The tough approach underlines that the international lenders are running out of patience with Greece:
Jane Foley, a senior currency strategist with Rabobank said: "I think this is a compromise deal - they are going to be given the money but it is clearly going to be drip fed to them and clearly this will prevent - hopefully - any escalation of any crisis, but it does mean that they are still being pressured really quite hard to keep on going through with these reforms."
However, keeping Athens in a hand-to-mouth existence could threaten its efforts to emerge from economic depression.
One way Greece wants to stimulate a heavily tourism-reliant economy, and take the pressure off some of its own people, is by cutting the Value Added Tax rate on restaurant, cafe and bar bills from the current 23 percent to 13 percent.
The eurozone finance ministers agreed they could do that from the first of August, but only if the government can make up the 100 million euro short fall from other tax sources.
*Bleak Greek outlook*
At the same time an Athens-based think tank warned the country's economic outlook is bleaker than the lenders think.
The IOBE think tank said Greece's economy could shrink by as much as five percent this year.
The austerity prescribed by the international lenders to stop Greece going bankrupt is expected to keep the economy in depression for a sixth consecutive year and push already soaring, record unemployment to yet new highs - 27.8 percent of the workforce this year.

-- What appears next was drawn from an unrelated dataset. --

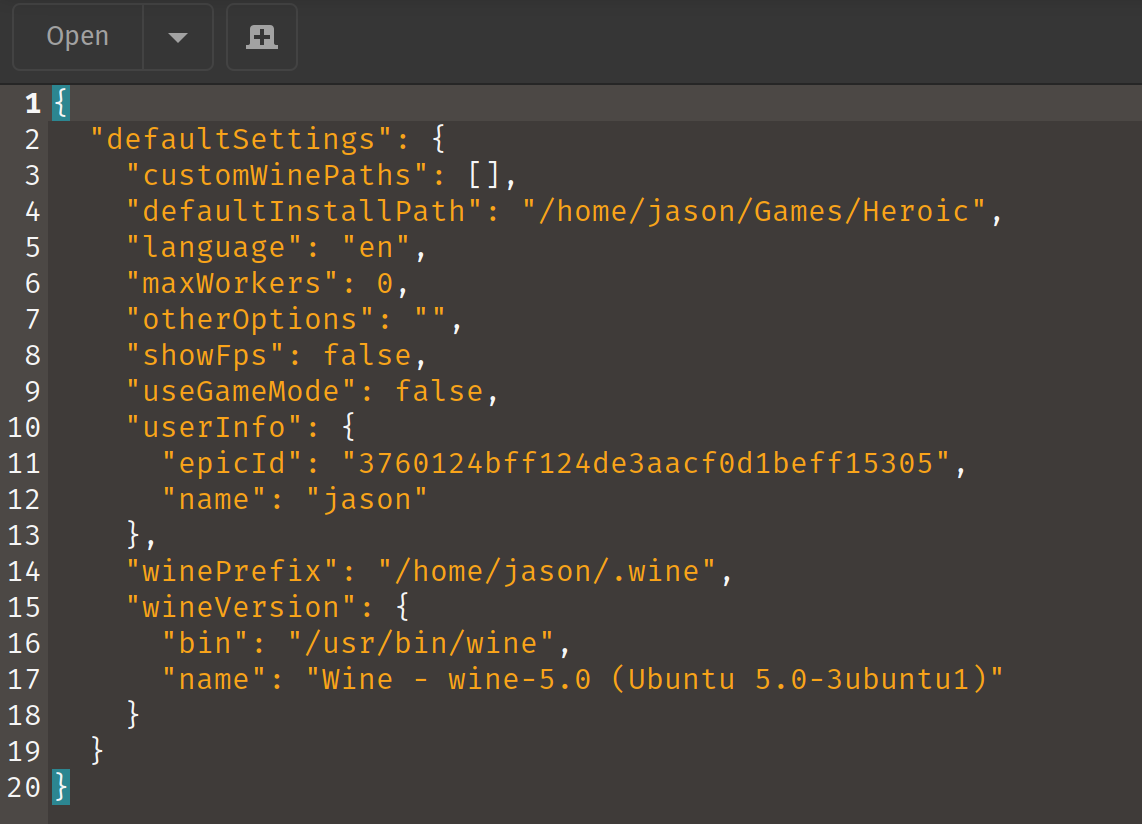Viewport: 1142px width, 824px height.
Task: Click the Open button
Action: click(78, 36)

"The projection on growth must be adjusted downwards - the recession this year will be around 5.0 percent," IOBE said in its quarterly report. That is down from its previous forecast of a 4.6 percent slump.
The EU and IMF expect the economy to shrink by 4.2 percent in 2013; the Bank of Greece projects a contraction of 4.6 percent.

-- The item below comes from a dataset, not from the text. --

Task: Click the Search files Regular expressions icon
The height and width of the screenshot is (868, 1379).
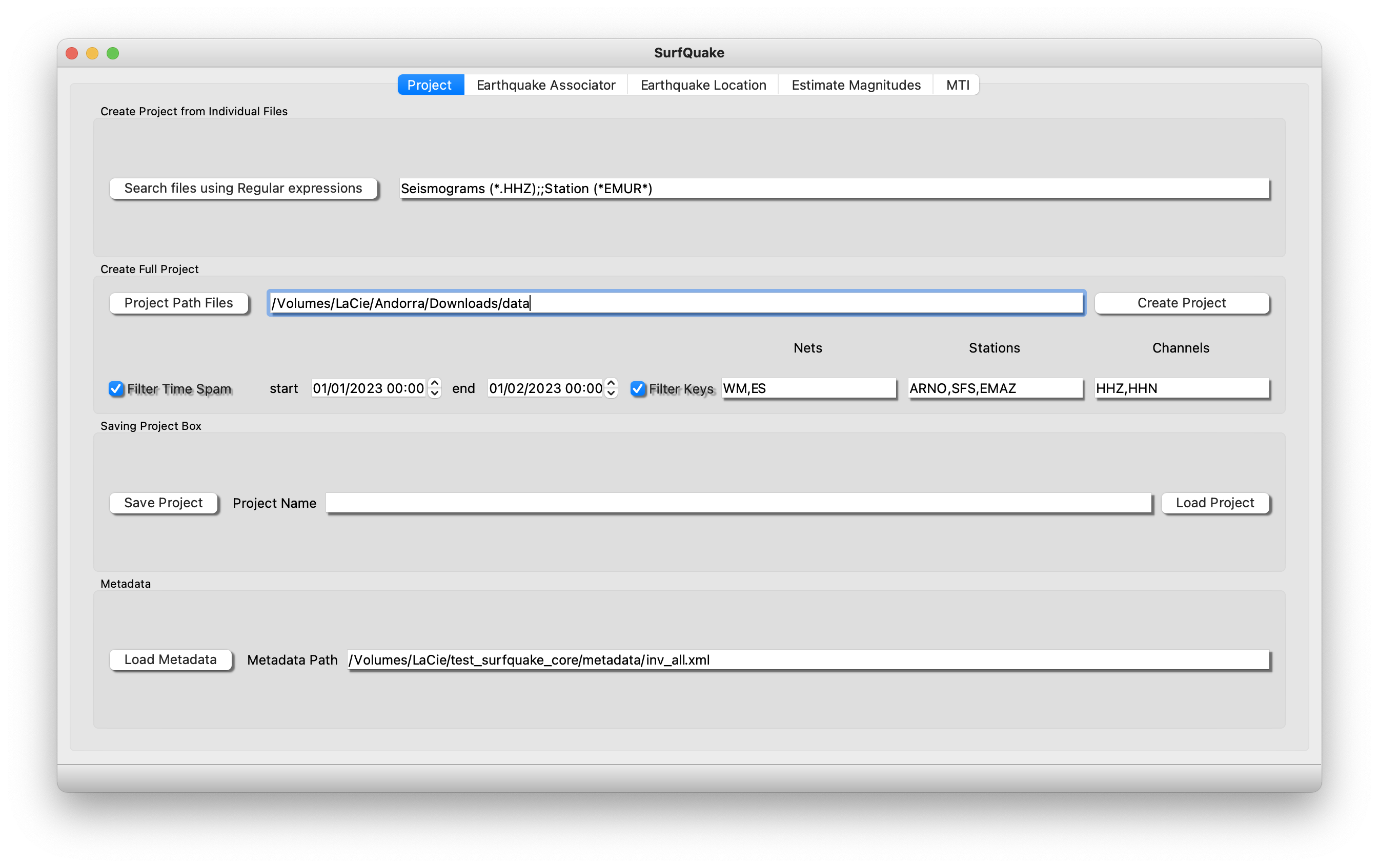Action: [243, 189]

The economy shrank 6.4 percent last year.
*Protests mount*
Prime Minister Antonis Samaras's coalition government is facing stiff resistance to the austerity reforms.
Protests against public sector layoffs have gathered steam in recent days.
On Tuesday, hundreds of municipal workers, including uniformed municipal police furious at EU/IMF-mandated layoffs in the public sector, took to the streets Athens for the second day in a row, sounding sirens and waving "Say no to layoffs!" banners.
Greece was granted three-month extension by the troika to put 12,500 public sector workers in a so-called mobility pool - meaning they have eight months to find work in a different department or end up fired. It had missed a June deadline to do that.